This command prompts you to:
1. Select a Kafka topic
2. Enter a consumer group ID
3. Returns preview data from the topic

This validates that Tinybird can connect to your Kafka broker, authenticate, and consume messages. Remember to set any secrets used by the connection.

{% /steps %}

## Compatibility

The connector is compatible with Apache Kafka and works with any compatible implementation and vendor. The following are tried and tested:

- Apache Kafka
- Confluent Platform and Confluent Cloud Platform
- Redpanda
- AWS MSK
- Azure Event Hubs for Apache Kafka
- Estuary

For vendor-specific setup guides, see:
- [Confluent Cloud setup](kafka/guides/confluent-cloud-setup)
- [AWS MSK setup](kafka/guides/aws-msk-setup)
- [Redpanda setup](kafka/guides/redpanda-setup)

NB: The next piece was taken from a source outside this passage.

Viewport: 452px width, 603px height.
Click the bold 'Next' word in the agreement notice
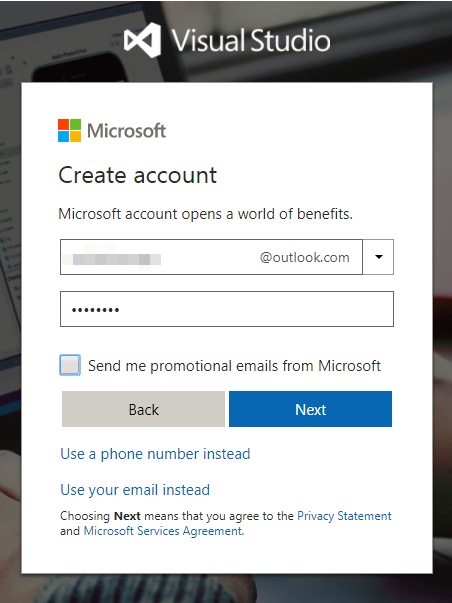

## Schema management and evolution

Tinybird supports multiple serialization formats for Kafka messages:

- **JSON** (`json_without_schema` or `json_with_schema`)
- **Avro** (requires Schema Registry)
- **JSON Schema** (requires Schema Registry)

When using Schema Registry, Tinybird automatically handles schema evolution for backward-compatible changes. For detailed information on schema management, including adding fields, handling nullable types, and data type mapping, see the [schema management guide](kafka/guides/schema-management).

### Message size limits

Tinybird has a default message size limit of 10 MB. Messages exceeding this limit are sent to the Quarantine Data Source. For strategies on handling large messages and troubleshooting quarantined messages, see the [message size handling guide](kafka/guides/message-size-handling).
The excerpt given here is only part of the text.